■ Problems and tasks:
- A) In the financial statement notes, why does the partnership make no provision for income taxes? Answer in one to three sentences.
- B) Continue the financial statement notes, starting right after the revenue recognition policy.

NOTES TO CONSOLIDATED FINANCIAL STATEMENTS

NOTE A - ORGANIZATION

Diversified Historic Investors VI (the
"Partnership"), a limited partnership, was
formed in January 1988 to acquire,
rehabilitate, renovate, manage, operate, hold,
sell, exchange, and otherwise deal in and with
real properties containing improvements which
are "certified historic structures" as defined
in the Internal Revenue Code of 1986 (the
"Code"), or which are eligible for the tax
credit provided by Section 42 of the Code, and
such other uses as Dover Historic Advisors VI
(the "General Partner") deems appropriate, and
to engage in any and all activities related or
incidental thereto. Rehabilitations undertaken
by the Partnership were done with a view to
obtaining certification of expenditures
therefor as "qualified rehabilitation
expenditures" as defined in the Code.

NOTE B - SUMMARY OF ACCOUNTING POLICIES

A summary of the significant accounting
policies consistently applied in the
preparation of the accompanying consolidated
financial statements follows:

1. Principles of Consolidation

The accompanying financial statements include
the accounts of the Partnership and five
subsidiary partnerships ("Ventures") in which
the Partnership has controlling interests, with
appropriate elimination of inter-partnership
transactions and balances. In addition, the
Partnership owns a minority interest of 30% in
one partnership, which it accounts for on the
equity method. Allocations of income and loss
to the minority owners of the Ventures will be
made until and unless the cumulative losses
applicable to the minority interests exceed the
minority interests in the equity capital of the
Ventures. These financial statements reflect
all adjustments (consisting only of normal
recurring adjustments) which, in the opinion of
the Partnership's General partner, are
necessary for a fair statement of the results
for those years.

2. Depreciation

Depreciation is computed using the straight-
line method over the estimated useful lives of
the assets. Buildings and improvements are
depreciated over 25 years and furniture and
fixtures over five years.

3. Net Loss Per Partnership Unit

The net loss per limited partnership unit is
based on the weighted average number of limited
partnership units outstanding (25,461 units in
1999, 1998 and 1997).
3. Costs of Issuance

Costs incurred in connection with the offering
and sale of limited partnership units were
charged against partners' equity as incurred.

4. Cash and Cash Equivalents

The Partnership considers all highly liquid
instruments purchased with a maturity of less
than three months to be cash equivalents.

5. Income Taxes

Income taxes or credits resulting from earnings
or losses are payable by or accrue to the
benefits of the partners; accordingly, no
provision has been made for income taxes in
these financial statements.

6. Restricted Cash

Restricted cash includes amounts held for
tenant security deposits and real estate tax
reserves.

7. Revenue Recognition

Revenues are recognized when rental payments
are due on a straight-line basis. Rental
payments received in advance are deferred until
earned.

■ Records supplied:
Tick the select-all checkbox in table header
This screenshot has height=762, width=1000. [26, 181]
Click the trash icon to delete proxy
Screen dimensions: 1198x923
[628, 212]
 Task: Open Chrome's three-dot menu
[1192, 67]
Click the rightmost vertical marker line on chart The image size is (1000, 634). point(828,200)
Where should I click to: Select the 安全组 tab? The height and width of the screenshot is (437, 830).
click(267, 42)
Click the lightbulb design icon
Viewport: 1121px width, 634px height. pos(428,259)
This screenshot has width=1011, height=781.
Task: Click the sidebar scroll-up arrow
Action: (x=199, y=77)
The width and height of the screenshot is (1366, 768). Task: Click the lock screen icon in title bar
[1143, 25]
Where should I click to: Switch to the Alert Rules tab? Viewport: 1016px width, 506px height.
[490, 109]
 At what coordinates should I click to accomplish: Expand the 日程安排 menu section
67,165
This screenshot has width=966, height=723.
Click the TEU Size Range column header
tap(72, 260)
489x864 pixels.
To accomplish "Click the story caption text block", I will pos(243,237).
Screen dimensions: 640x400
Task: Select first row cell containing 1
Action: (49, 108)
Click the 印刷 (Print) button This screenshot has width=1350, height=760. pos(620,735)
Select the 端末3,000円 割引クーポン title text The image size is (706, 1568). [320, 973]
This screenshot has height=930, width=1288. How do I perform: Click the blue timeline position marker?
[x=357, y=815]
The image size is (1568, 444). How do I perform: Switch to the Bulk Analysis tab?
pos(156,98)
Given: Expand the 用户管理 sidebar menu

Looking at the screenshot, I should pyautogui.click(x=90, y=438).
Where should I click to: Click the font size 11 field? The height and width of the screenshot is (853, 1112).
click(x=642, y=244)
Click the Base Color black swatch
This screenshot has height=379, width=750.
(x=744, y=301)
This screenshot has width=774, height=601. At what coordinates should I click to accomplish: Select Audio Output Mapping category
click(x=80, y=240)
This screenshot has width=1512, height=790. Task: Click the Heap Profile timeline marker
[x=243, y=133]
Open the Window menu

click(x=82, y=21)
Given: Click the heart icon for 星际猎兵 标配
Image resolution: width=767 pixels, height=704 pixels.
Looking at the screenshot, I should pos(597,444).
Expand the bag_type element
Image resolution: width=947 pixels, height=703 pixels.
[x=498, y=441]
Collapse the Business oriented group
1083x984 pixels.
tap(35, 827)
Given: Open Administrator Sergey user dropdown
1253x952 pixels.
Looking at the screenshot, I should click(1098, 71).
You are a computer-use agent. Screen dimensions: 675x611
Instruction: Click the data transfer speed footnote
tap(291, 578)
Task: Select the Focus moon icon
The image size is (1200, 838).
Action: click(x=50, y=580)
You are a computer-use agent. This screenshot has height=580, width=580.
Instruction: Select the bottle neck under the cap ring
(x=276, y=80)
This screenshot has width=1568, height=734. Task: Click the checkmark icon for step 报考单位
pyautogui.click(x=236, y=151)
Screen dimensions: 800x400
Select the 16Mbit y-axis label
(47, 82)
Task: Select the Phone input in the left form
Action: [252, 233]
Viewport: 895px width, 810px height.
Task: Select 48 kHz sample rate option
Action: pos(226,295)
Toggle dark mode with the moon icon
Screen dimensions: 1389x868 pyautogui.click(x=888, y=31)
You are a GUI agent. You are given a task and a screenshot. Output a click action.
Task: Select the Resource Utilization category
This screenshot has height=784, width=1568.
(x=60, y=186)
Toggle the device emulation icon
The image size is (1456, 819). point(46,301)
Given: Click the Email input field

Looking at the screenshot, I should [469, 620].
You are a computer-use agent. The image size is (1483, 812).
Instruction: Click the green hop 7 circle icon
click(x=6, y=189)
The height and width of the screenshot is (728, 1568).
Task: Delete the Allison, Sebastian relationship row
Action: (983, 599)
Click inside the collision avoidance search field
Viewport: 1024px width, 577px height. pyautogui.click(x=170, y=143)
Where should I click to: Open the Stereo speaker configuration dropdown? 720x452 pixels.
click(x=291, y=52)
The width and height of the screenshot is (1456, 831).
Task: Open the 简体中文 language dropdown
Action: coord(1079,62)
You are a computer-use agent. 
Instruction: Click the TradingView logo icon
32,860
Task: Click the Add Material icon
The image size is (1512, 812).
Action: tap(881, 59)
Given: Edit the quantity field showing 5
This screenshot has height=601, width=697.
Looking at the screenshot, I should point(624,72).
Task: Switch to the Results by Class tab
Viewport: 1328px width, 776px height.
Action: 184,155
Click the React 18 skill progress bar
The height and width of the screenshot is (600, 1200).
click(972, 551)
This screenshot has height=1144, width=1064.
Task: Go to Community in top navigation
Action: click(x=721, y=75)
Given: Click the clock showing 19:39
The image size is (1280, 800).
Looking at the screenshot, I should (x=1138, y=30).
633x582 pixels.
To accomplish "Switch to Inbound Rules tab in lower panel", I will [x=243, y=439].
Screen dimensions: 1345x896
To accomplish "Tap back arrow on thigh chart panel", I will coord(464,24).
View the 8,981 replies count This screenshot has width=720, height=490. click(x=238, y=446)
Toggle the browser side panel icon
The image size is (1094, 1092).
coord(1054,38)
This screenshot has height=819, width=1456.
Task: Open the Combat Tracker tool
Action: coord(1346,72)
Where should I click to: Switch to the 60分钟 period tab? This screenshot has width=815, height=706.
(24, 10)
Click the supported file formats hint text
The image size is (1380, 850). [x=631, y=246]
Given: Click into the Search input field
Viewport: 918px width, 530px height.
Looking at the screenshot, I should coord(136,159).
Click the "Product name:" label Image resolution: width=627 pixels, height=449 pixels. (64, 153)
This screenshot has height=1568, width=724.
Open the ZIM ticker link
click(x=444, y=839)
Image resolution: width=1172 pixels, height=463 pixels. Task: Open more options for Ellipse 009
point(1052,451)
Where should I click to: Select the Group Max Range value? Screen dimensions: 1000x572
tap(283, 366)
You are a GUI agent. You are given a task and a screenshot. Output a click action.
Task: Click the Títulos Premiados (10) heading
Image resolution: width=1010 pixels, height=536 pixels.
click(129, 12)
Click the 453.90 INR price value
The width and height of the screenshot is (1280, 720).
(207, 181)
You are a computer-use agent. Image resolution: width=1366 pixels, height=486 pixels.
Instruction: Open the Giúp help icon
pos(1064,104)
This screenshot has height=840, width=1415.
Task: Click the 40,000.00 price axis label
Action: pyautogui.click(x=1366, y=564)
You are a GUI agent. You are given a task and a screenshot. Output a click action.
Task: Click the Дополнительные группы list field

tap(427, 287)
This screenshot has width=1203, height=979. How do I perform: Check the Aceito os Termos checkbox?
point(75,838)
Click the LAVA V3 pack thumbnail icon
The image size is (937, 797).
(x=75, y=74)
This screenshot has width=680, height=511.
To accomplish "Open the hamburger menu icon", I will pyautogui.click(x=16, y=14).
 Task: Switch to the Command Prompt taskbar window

■ Answers to the exercise:
- A) Income taxes or credits that result from the partnership's earnings or losses are payable by, or accrue to the benefit of, the partners. For that reason, the financial statements include no provision for income taxes.

- B)
8. Rental Properties

Rental properties are stated at cost. A
provision for impairment of value is recorded
when a decline in the value of a property is
determined to be other than temporary as a
result of one or more of the following: (1) a
property is offered for sale at a price below
its current carrying value, (2) a property has
significant balloon payments due within the
foreseeable future which the Partnership does
not have the resources to meet, and anticipates
it will be unable to obtain replacement
financing or debt modification sufficient to
allow it to continue to hold the property over
a reasonable period of time, (3) a property has
been, and is expected to continue, generating
significant operating deficits and the
Partnership is unable or unwilling to sustain
such deficit results of operations, and has
been unable to, or anticipates it will be
unable to, obtain debt modification, financing
or refinancing sufficient to allow it to
continue to hold the property for a reasonable
period of time or, (4) a property's value has
declined based on management's expectations
with respect to projected future operational
cash flows and prevailing economic conditions.
An impairment loss is indicated when the
undiscounted sum of estimated future cash flows
from an asset, including estimated sales
proceeds, and assuming a reasonable period of
ownership up to 5 years, is less than the
carrying amount of the asset. The impairment
loss is measured as the difference between the
estimated fair value and the carrying amount of
the asset. In the absence of the above
circumstances, properties and improvements are
stated at cost. An analysis is done on an
annual basis at December 31 of each year.

9. Use of Estimates

The preparation of the financial statements in
conformity with generally accepted accounting
principles requires management to make
estimates and assumptions that affect the
amounts reported in the financial statements
and accompanying notes. Actual results could
differ from those estimates.

NOTE C - LEASES

The Partnership's leases with commercial
tenants are classified as operating leases.
Leases are generally for a period of three to
five years and provide for a fixed base rent
plus contingent rents based on level of sales
and sharing of certain operating costs.

Minimum future commercial rentals on operating
leases as of December 31, 1999 are as follows:

2000 662,157
2001 322,294
2002 165,196
2003 96,187
2004 46,094

NOTE D - PARTNERSHIP AGREEMENT

The significant terms of the amended and
restated Agreement of Limited Partnership (the
"Agreement"), as they relate to the financial
statements, follow:

1. Capital Contributions

The partnership offered investors limited
partnership units at $1,000 per unit; the
minimum purchase per investor was three units.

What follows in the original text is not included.